Don't bet on it, since I built the reievers used for radio
telescopes.

For which observatory and wavelengths? Front end or IF stage?

Most of them have in significant house capability for design of the main
amplifier and correlator electronics. They tend to use mass produced
dishes and then add custom interchangeable front ends.

We did aperture synthesis in permitted bands from 151MHz up to 31GHz.
There were tube based power oscilators in the '40s that would drive a
syncronous motor, and could be crystal controlled, so it's taken you 70
years to get it right?

I already told you synchronous motors got phased out around the 60's and
70's in favour of steppers. But computer controlled servos and before
that in some sites paper tape controlled tracking was used.

Regards,
Martin Brown
 
M

Martin Brown

We built complete, custom microwave receivers for several, but they
didn't tell us the customer's names. They used a LNA at the feedhorn
and fed the output to our equipment. We were rarely told who the
customer was, unless it was a turnkey package or a rush order when they
would tag something to give it the highest priority.

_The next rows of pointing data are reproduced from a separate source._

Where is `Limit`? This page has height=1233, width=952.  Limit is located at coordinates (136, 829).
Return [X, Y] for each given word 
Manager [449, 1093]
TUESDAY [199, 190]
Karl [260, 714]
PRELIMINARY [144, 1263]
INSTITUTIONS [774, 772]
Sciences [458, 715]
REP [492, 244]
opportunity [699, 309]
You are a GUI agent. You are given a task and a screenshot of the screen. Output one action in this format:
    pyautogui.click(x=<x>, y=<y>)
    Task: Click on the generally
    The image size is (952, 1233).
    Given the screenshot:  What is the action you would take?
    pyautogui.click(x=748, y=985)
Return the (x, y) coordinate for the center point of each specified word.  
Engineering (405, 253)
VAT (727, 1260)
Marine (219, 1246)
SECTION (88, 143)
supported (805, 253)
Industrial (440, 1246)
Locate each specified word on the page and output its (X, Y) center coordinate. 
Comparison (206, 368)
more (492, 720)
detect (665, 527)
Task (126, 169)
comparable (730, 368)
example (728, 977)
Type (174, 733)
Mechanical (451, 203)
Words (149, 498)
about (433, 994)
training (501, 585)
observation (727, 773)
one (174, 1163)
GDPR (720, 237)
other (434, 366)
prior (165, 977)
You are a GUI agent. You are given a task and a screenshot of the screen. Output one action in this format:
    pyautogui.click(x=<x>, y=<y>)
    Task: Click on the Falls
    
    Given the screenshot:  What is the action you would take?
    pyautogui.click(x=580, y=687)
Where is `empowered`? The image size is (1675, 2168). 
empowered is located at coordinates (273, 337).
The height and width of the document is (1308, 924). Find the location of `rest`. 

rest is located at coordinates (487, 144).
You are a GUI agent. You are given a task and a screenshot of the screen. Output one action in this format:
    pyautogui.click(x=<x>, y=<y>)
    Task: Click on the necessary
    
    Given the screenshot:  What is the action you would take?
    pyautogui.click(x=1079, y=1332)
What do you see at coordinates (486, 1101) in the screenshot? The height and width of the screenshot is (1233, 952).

So the first IF gain stage receiver at the dish after the cryogenic LNA?

What a strange place you worked.

The only production slots in our factory that did not have a customer
name on them were the ones being built on spec to avoid line stalls.

I can't see NRAO subcontracting out microwave receivers without going to
the suppliers to acceptance test them (and I certainly can't imagine
them paying extra for quick delivery - less for slow delivery maybe).
The VLA would want sets of 30 which would be a bit of a give-away.
What I described was for those motors, before a computer was
available.

For a price that was nothing like justifiable for the task. The old
synchronous clock motors were good enough. The mechanical gears caused
periodic errors that were way bigger than systematic mains drift.

But the fact remains mains drift was noticeable on a cold winters night.